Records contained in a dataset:
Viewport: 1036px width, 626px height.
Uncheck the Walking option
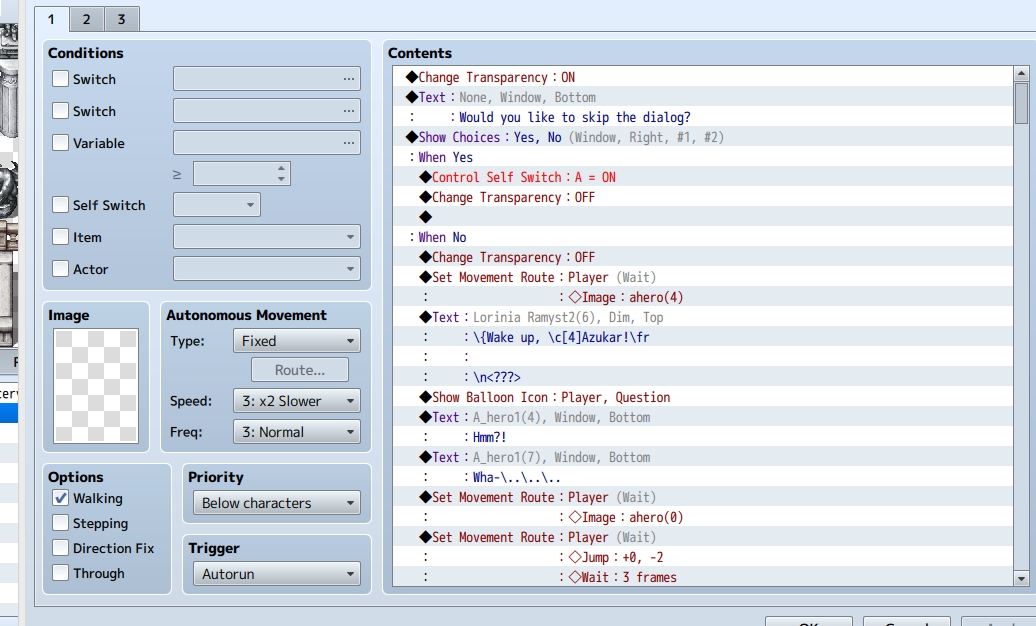[x=60, y=498]
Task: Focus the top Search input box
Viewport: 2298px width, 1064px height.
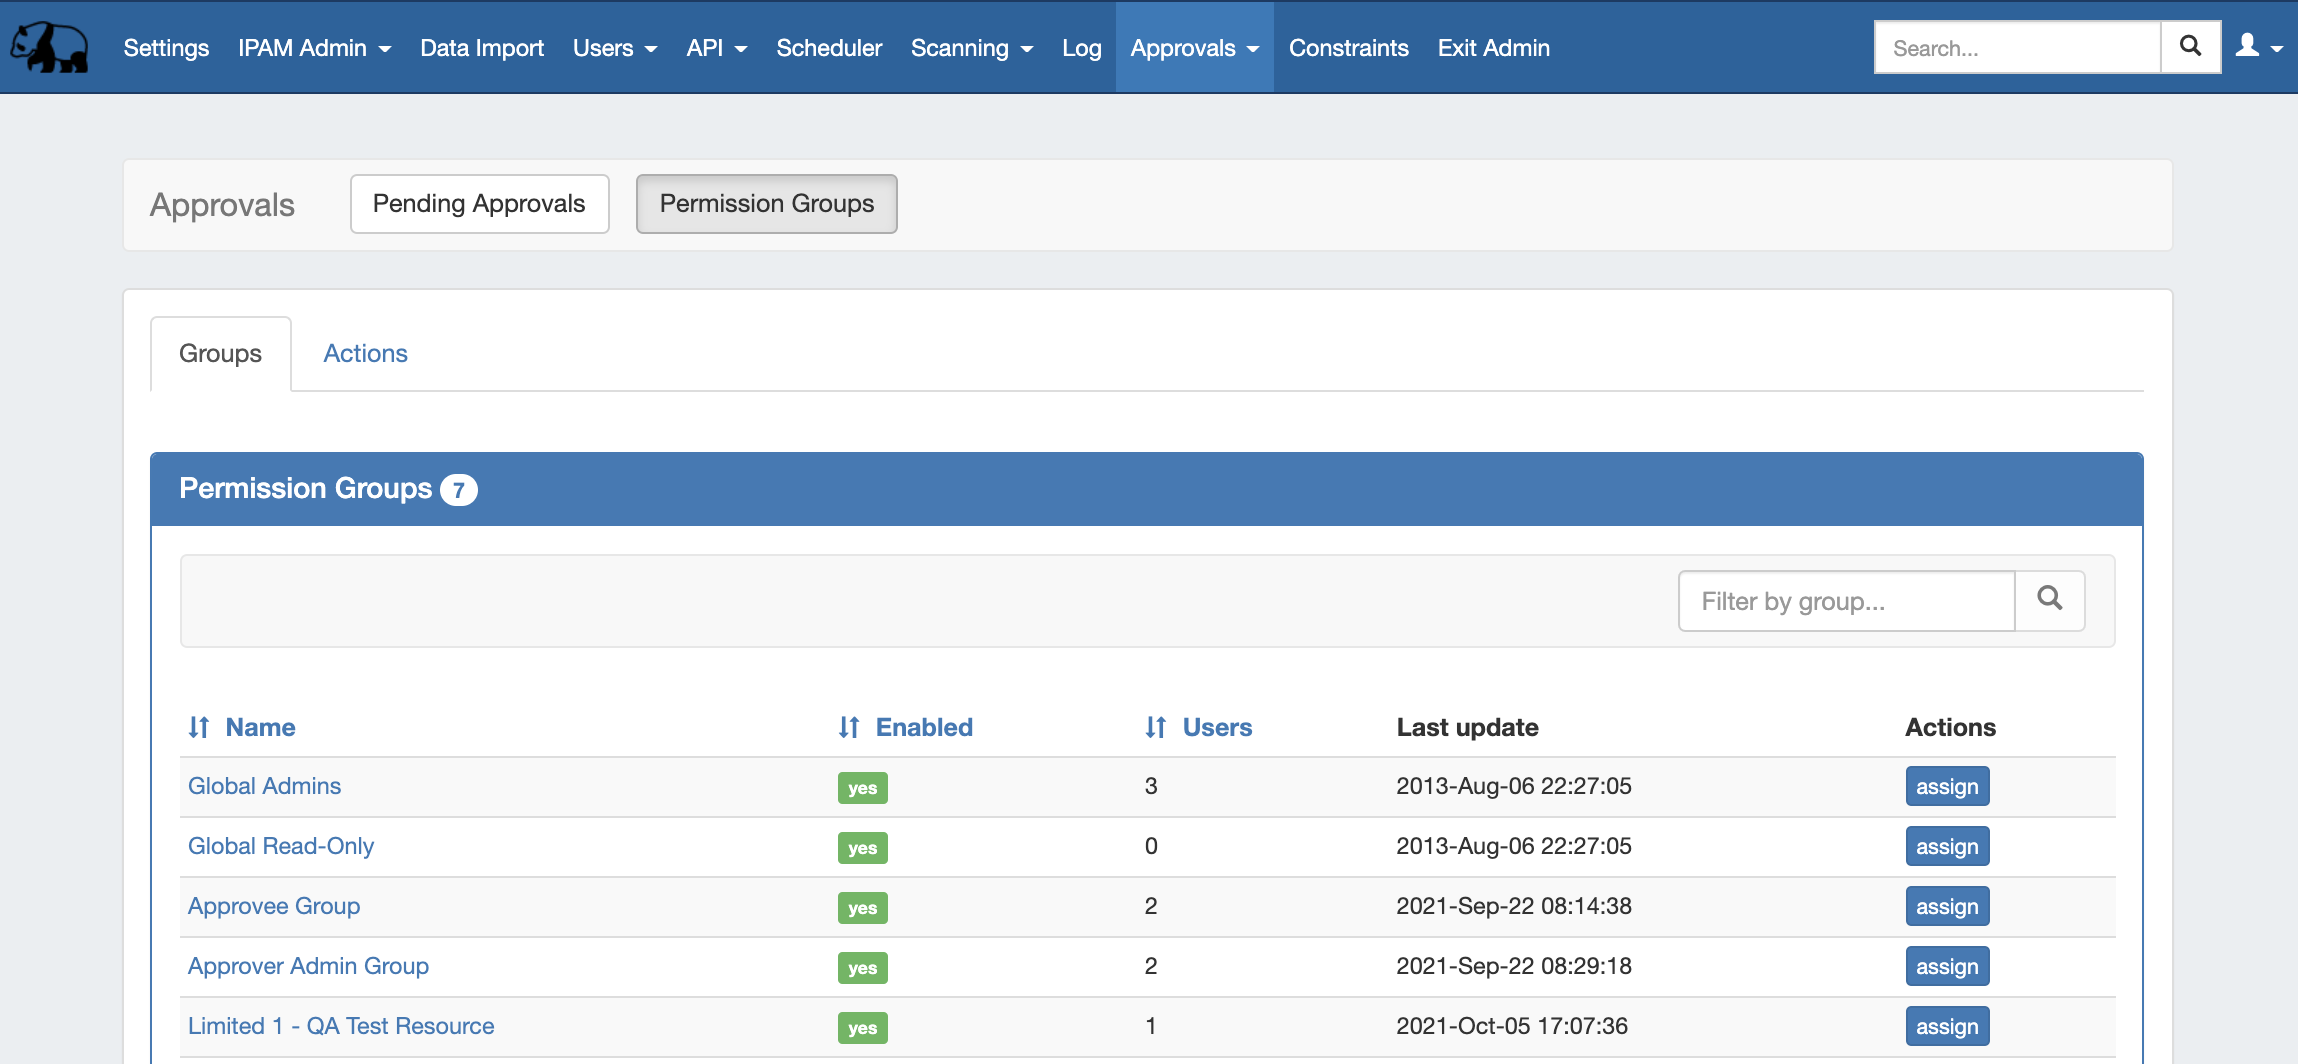Action: [x=2016, y=48]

### What this task involves
Your task is to write out, exactly and without pictures, only the lines from the one holding "Task: Focus the top Search input box" to the last line of the data.

### Written response
Task: Focus the top Search input box
Viewport: 2298px width, 1064px height.
Action: [x=2016, y=48]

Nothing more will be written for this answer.